→ Task description
Each line holding the word "Jannematz" must appear in the answer, copied from the entries.

START Records

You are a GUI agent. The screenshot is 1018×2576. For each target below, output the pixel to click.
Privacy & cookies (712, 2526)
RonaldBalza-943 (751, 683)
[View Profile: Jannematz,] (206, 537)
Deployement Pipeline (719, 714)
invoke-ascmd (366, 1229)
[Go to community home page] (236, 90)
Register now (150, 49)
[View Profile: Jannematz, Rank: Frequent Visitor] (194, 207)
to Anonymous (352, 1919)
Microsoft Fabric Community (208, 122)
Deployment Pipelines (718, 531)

END Records

→ Expected answer
[View Profile: Jannematz,] (206, 537)
[View Profile: Jannematz, Rank: Frequent Visitor] (194, 207)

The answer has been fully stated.